Theresa May, le 15 octobre à Londres. / PETER NICHOLLS / REUTERS

En deux ans, le tableau n’a guère changé : la négociation sur le Brexit se joue au moins autant au sein du Parti conservateur et du gouvernement de Theresa May, qu’avec les 27 Etats de l’UE. Certes, les menaces récurrentes de rébellion de ministres ou de crise parlementaire sont souvent dramatisées à dessein à Londres pour aider la première ministre britannique à faire pression sur Bruxelles. Mais c’est un fait : si Mme May trouve un compromis avec les Vingt-Sept, il lui restera à le « vendre » à ses collègues ministres et au Parlement de Westminster, qui devrait se prononcer dans les deux semaines suivant la conclusion de l’accord.

Mme May doit d’abord rassembler son gouvernement qui bruit de rumeurs de démission de ministres hostiles aux concessions faites à l’UE, notamment à propos d’un éventuel maintien du Royaume-Uni dans l’union douanière européenne sans date butoir. Le départ, en juillet, de Boris Johnson et David Davis, deux poids lourds europhobes, a atténué la menace directe. A l’approche du sommet des 17 et 18 octobre, leurs appels à la rébellion sont tombés à plat. Même la dernière diatribe de M. Johnson dans le Telegraph, accusant Mme May d’accepter « l’annexion économique de l’Irlande du Nord par une puissance étrangère [l’UE] » n’a guère eu d’écho.

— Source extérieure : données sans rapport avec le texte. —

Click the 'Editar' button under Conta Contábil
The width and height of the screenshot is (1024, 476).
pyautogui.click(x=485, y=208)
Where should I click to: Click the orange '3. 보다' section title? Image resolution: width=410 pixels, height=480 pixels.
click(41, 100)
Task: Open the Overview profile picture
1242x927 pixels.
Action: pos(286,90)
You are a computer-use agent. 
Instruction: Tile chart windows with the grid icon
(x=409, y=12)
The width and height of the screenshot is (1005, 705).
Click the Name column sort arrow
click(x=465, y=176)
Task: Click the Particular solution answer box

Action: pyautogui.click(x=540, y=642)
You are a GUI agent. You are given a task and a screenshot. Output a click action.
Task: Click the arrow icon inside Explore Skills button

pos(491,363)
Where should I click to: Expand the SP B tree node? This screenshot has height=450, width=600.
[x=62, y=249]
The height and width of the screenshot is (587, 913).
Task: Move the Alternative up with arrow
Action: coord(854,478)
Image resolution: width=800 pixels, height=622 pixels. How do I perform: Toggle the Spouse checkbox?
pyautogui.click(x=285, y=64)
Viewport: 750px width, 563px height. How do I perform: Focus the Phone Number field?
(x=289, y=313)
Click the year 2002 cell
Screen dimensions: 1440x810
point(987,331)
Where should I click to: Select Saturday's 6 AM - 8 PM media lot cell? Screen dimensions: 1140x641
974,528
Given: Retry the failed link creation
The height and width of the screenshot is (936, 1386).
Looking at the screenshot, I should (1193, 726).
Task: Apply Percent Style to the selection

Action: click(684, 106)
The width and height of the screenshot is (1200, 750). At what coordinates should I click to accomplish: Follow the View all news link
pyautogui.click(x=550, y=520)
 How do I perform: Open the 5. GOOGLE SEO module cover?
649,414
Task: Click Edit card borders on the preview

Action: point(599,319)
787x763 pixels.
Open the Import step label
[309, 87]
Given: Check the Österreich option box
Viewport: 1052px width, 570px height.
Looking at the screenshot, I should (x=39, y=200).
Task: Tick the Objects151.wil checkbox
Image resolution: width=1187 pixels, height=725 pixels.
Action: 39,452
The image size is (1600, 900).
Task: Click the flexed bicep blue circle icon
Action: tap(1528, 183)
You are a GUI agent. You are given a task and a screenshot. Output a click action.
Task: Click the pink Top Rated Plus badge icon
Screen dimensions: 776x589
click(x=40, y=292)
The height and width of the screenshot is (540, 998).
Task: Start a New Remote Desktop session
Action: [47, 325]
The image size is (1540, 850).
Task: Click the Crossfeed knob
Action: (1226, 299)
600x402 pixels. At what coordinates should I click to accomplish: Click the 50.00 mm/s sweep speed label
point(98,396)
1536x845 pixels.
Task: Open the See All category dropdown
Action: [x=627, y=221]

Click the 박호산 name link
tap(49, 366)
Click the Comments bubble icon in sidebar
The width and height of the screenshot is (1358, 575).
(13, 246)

Quant aux huit ministres rétifs, qui, selon la presse, ont comploté en mangeant des pizzas lundi soir dans un bureau de Westminster, ils ne sont pas sortis du rang, le lendemain, lorsque Theresa May a briefé son gouvernement sur le sommet européen, en lançant un appel pressant à l’unité.

Obtenir l’aval des Communes sera une autre affaire, puisque Mme May a perdu la majorité en convoquant des législatives anticipées en 2017. Sur les 650 députés, le gouvernement dispose théoriquement du soutien de 316 élus conservateurs et de 10 élus du Parti démocratique unioniste (DUP) nord-irlandais. Compte tenu de la non-participation aux votes du président de la Chambre, de ses adjoints et des élus du Sinn Fein (nationalistes irlandais), la majorité de Mme May est de treize voix.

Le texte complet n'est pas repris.